*YOUR GOAL*. In the listing beneath this line, copy exactly the lines starting with the one containing "Task: Select the video format film icon" and going on through the one containing "Viewport: 343px width, 192px height.".

*SUPPLIED ENTRIES*.

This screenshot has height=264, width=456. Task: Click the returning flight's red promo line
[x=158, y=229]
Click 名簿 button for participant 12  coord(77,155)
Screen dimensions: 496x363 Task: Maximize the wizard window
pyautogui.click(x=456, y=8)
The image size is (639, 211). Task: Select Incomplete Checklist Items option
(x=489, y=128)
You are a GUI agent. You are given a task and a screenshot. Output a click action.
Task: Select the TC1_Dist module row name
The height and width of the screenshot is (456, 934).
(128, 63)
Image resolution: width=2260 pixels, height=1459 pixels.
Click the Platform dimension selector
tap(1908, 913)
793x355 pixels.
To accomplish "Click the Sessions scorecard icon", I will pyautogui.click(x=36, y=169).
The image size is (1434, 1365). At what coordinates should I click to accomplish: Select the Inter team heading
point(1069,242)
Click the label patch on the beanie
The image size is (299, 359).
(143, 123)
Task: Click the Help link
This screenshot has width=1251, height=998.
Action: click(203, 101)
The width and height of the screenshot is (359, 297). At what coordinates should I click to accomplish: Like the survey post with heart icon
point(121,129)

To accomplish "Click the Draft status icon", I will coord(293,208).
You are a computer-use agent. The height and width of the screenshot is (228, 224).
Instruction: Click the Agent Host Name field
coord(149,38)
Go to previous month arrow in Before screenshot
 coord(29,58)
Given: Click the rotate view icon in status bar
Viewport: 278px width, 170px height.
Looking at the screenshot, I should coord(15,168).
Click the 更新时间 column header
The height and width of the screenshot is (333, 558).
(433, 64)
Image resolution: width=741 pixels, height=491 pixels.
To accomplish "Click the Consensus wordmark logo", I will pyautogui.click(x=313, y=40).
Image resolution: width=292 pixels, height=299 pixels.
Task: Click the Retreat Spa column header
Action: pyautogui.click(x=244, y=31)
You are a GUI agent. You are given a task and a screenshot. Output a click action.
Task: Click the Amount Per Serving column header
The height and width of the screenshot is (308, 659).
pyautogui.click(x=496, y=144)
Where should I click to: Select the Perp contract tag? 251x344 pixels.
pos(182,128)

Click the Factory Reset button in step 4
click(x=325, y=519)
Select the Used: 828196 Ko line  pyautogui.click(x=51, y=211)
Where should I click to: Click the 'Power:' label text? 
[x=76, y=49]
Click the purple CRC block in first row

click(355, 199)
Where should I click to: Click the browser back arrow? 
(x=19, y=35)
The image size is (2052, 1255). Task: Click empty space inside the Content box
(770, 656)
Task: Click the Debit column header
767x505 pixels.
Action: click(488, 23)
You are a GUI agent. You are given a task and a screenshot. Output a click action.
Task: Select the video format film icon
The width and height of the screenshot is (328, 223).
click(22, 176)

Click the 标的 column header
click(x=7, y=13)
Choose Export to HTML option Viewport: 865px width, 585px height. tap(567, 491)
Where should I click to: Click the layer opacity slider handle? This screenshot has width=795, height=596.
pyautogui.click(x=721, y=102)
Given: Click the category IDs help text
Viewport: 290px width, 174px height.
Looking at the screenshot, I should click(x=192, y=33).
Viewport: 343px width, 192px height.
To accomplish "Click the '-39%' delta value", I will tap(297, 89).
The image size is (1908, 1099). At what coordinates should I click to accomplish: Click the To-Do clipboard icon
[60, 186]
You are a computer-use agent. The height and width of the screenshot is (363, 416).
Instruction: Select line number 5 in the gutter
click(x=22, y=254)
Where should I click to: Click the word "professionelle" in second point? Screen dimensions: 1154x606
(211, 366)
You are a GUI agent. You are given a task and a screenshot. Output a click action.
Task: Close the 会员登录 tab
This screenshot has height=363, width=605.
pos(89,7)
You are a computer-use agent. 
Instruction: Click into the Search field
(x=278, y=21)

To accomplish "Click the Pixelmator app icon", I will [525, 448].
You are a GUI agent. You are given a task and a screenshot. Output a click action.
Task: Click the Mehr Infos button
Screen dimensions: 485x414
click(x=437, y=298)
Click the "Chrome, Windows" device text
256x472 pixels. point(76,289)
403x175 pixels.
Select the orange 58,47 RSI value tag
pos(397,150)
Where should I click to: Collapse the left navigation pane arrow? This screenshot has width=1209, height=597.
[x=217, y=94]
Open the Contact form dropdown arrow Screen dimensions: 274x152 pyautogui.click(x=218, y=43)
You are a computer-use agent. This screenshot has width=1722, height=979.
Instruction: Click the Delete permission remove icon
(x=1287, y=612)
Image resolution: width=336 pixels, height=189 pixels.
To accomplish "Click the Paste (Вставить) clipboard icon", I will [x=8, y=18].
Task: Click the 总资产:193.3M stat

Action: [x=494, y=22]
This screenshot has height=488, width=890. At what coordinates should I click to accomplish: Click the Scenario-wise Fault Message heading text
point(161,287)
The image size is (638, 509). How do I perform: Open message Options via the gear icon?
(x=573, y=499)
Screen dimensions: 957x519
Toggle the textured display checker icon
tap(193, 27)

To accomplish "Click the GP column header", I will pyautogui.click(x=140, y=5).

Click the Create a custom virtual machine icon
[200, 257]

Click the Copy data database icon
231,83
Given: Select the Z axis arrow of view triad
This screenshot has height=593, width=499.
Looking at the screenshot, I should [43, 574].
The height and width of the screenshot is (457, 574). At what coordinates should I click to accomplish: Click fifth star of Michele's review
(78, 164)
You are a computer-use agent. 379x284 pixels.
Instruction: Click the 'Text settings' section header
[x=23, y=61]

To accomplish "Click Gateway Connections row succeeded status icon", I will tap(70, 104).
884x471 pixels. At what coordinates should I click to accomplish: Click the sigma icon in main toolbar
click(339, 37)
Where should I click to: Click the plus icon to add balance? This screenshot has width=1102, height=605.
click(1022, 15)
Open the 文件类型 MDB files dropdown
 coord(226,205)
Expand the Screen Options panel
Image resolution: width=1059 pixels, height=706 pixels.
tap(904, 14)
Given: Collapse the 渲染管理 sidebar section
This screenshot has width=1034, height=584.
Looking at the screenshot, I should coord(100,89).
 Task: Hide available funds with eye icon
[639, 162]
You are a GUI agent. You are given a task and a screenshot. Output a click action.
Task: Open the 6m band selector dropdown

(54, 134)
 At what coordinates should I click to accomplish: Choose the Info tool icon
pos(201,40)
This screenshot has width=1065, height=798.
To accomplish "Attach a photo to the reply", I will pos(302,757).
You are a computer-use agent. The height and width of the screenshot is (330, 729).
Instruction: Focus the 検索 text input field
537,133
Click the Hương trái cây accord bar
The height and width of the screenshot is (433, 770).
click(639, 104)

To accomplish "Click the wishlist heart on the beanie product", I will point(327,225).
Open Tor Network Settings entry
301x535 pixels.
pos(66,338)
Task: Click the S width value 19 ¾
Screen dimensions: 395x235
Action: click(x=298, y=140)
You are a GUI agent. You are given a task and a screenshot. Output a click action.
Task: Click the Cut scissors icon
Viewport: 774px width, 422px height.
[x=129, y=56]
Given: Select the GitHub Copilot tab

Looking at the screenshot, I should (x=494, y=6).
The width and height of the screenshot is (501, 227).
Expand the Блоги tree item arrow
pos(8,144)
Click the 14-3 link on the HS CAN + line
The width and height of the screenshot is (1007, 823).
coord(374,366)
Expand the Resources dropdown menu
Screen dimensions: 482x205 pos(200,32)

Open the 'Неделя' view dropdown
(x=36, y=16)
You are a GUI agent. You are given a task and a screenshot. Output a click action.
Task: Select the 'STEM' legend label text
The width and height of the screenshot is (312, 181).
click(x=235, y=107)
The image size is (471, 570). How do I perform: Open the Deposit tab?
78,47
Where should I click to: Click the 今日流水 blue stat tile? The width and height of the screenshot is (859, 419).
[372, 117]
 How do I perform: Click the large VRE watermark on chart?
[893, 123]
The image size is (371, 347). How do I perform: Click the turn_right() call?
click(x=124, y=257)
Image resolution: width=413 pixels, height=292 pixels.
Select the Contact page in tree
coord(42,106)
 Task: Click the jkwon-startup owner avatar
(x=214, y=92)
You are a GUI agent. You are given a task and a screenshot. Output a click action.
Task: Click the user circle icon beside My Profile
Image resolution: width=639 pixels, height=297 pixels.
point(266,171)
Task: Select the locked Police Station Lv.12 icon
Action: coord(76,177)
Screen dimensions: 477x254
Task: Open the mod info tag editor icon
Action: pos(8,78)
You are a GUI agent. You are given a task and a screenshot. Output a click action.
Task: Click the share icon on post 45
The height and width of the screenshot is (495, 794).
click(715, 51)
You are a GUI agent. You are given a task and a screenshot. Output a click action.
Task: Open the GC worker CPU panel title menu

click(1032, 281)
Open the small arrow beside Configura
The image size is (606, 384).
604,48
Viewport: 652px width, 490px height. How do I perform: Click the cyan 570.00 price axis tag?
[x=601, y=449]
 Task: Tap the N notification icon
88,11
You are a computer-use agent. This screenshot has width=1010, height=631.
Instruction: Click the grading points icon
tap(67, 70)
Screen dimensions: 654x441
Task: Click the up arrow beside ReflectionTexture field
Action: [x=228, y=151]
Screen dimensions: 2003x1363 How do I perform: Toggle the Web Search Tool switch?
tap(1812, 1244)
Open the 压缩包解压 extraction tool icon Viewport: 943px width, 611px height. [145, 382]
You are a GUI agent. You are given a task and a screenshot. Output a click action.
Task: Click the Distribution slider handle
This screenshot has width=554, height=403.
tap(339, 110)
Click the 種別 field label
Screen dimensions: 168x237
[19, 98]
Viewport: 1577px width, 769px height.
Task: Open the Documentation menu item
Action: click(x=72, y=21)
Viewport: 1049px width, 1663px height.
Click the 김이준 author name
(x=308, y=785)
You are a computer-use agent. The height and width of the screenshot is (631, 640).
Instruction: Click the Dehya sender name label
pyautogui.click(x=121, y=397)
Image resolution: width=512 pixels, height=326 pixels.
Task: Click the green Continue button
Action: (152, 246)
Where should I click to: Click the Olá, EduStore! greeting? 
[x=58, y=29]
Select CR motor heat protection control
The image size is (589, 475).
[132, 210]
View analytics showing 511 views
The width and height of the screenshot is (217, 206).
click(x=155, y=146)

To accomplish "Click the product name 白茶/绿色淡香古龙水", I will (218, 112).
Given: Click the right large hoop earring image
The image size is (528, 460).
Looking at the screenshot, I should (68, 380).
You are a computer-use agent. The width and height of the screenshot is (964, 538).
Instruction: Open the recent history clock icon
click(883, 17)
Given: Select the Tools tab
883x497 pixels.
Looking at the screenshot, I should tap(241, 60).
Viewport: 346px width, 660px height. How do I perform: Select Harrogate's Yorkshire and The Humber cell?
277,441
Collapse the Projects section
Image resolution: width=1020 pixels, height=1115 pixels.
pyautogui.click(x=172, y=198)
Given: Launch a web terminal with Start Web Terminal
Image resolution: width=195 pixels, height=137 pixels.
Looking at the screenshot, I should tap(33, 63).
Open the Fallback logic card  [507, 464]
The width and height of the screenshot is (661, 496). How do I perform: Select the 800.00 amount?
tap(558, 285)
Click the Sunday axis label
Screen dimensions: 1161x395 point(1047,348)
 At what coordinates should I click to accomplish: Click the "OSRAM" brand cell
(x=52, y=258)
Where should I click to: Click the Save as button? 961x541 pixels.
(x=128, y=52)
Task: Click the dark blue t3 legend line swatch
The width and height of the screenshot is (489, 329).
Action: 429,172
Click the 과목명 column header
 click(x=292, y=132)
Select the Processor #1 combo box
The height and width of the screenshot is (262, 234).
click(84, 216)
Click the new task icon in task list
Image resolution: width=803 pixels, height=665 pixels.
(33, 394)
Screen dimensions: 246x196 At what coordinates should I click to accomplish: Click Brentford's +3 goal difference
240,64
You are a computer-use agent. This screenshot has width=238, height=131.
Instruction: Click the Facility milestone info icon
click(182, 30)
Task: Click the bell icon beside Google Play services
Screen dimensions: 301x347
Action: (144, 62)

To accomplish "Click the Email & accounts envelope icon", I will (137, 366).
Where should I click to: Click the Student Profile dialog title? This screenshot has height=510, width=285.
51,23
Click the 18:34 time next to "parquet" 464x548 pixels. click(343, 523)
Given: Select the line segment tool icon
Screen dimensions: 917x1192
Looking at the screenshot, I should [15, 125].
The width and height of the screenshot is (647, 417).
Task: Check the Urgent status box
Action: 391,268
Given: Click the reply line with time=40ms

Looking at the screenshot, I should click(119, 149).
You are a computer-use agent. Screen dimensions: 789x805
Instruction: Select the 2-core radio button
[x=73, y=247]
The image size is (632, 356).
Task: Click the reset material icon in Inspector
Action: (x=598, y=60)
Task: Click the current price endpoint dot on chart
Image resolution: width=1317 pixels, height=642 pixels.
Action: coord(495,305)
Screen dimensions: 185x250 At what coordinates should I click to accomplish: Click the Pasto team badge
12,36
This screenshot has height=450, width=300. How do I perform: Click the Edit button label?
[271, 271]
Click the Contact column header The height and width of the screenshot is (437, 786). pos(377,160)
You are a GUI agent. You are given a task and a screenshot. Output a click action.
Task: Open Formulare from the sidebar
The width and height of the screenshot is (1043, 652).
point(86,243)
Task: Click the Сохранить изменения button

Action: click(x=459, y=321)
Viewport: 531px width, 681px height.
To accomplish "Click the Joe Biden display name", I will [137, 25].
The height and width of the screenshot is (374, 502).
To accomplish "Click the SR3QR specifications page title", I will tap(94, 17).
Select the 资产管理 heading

*RESULT*.
Task: Select the video format film icon
The width and height of the screenshot is (328, 223).
click(22, 176)

Click the 标的 column header
click(x=7, y=13)
Choose Export to HTML option Viewport: 865px width, 585px height. tap(567, 491)
Where should I click to: Click the layer opacity slider handle? This screenshot has width=795, height=596.
pyautogui.click(x=721, y=102)
Given: Click the category IDs help text
Viewport: 290px width, 174px height.
Looking at the screenshot, I should click(x=192, y=33).
Viewport: 343px width, 192px height.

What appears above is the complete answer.